The majority of human trials are conducted by the pharmaceutical industry. Institutions across the United States including The University of Kansas Cancer Center support these clinical trials as patient sites, closely following the pharmaceutical company’s guidelines, administering the treatment and then monitoring the patient. All data is sent to the company for analysis.

Not all clinical trials follow this path: a researcher with an idea can also design and initiate a clinical trial. Called an Investigator-Initiated Trial, or IIT, the idea is born and grown at academic medical institutions like KU Cancer Center.

Pharmaceutical clinical trials typically test a new therapy for a specific issue; they do not investigate all potential uses for the new therapy.
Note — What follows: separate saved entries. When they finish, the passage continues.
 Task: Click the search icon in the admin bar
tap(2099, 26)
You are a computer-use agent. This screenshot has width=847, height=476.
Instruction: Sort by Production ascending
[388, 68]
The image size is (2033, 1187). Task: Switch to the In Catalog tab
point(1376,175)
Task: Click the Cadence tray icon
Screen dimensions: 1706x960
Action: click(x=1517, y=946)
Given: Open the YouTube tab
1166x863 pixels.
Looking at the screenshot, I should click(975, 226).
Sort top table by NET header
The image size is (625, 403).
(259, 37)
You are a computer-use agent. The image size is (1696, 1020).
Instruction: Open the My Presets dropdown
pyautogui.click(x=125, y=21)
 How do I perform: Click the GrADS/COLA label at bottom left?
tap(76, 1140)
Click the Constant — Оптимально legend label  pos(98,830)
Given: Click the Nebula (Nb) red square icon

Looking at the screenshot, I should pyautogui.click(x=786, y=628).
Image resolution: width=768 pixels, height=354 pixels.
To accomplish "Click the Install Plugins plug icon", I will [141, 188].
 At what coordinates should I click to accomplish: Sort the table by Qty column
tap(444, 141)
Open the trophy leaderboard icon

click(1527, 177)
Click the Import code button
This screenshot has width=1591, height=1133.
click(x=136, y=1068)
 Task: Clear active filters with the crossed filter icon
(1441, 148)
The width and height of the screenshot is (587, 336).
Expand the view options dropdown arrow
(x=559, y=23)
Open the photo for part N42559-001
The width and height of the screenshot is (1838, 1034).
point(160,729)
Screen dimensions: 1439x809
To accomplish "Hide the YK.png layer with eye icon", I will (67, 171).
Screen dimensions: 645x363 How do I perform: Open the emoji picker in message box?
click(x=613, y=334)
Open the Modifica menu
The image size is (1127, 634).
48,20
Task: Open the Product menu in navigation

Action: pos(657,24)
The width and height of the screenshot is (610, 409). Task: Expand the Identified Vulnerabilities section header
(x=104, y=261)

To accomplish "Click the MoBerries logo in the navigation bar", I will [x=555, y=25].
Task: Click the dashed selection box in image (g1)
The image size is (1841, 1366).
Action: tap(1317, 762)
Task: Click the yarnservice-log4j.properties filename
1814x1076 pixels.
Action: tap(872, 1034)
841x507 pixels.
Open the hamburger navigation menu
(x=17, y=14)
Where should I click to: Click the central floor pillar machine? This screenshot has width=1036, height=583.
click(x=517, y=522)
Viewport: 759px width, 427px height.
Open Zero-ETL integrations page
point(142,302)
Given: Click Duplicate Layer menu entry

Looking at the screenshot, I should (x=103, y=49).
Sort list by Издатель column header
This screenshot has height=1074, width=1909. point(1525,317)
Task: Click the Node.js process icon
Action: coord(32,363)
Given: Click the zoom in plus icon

The goal of an IIT is not always to test a new therapy, but to find new or revised applications for already-approved products. IIT’s expand product knowledge, including safety.

IIT’s are a niche academic area, and it takes a complex support system in order to execute the study conception, quality control and quality assurance, design and data analysis and interpretation.

Qamar Khan, M.D., associate professor of medicine, has led seven breast cancer IIT’s in his career.

“The National Cancer Institute views IIT’s as an indicator of cutting-edge research. With an IIT, we come up with the idea, we design the trial and we obtain our own funding,” Khan says. “It is 100 percent our own.”

Melissa Mitchell, M.D., Ph.D., assistant professor, balances patient care with research. Her interest is in reducing overuse of radiation therapy in certain breast cancer subpopulations. 

“When I was in graduate school, I knew I wanted to conduct research and treat patients,” Mitchell says. “When you are in charge of your own clinical trial, you have the opportunity to change standard of care and therefore drastically change the outcome for an entire group of patients – not just the ones who walk through your clinic.”

Observation leads to innovation

For many physician-scientists, inspiration comes from their patients.

“The research questions always come after my interactions with my patients in the clinic. You find the unmet need for that particular situation,” Khan says.

For example, it is standard treatment for women with estrogen-receptor-positive (ER-positive) breast cancer to undergo a lumpectomy followed by chemotherapy treatment.

“We wondered if these patients would benefit from treatment before surgery. Then we could study the biology of cancer, allowing us to personalize the treatment to the individual patient,” Khan says.

This thought spurred a small clinical trial testing a combination of two therapies in women with ER-positive breast cancer with the hope that they may be able to avoid chemotherapy while still effectively treating the disease.

The trial has revealed encouraging results, and Khan is preparing for the next phase, which will take place at 10 centers across the United States. Siteman Cancer Center, an NCI Comprehensive Cancer Center, will analyze biopsy samples. KU Cancer Center will monitor and conduct the trial.

“This next phase is a completely unique model – a large investigator-led, multi-center trial,” Khan says. “A collaboration of so many NCI-designated cancer centers participating in an IIT is unprecedented.”

For Mitchell, it was remarks made by her patients that propelled her towards one of her investigator-initiated trials.

“Some patients are more fearful of radiation than any other component of their cancer care. Several of my patients who had no cancer left after chemotherapy  and questioned why they need radiation. It is standard of care to give radiation to anyone with breast cancer undergoing lumpectomy, as we know there is a survival benefit.  However, in HER2-positive breast cancer patients, newer targeted agents have drastically improved outcomes, and studies have begun to question whether radiation is actually needed for these patients,” she says.

Mitchell was cautious, but looked closely at the data. She was encouraged by what she saw and consequently initiated a trial that will study the effects of omitting radiation as part of overall therapy.

“This is a first-in-kind trial,” Mitchell says. “No one else is doing this.”

Every clinical trial has a long journey before it makes it to the broader patient population. But KU Cancer Center’s curious, passionate investigators are dedicated to developing the latest in cancer care.

“We ask the questions that could lead to the next cutting-edge cancer therapy,” Mitchell says. “Our patients have the opportunity to receive the latest treatment before it’s even available to the broader patient population.”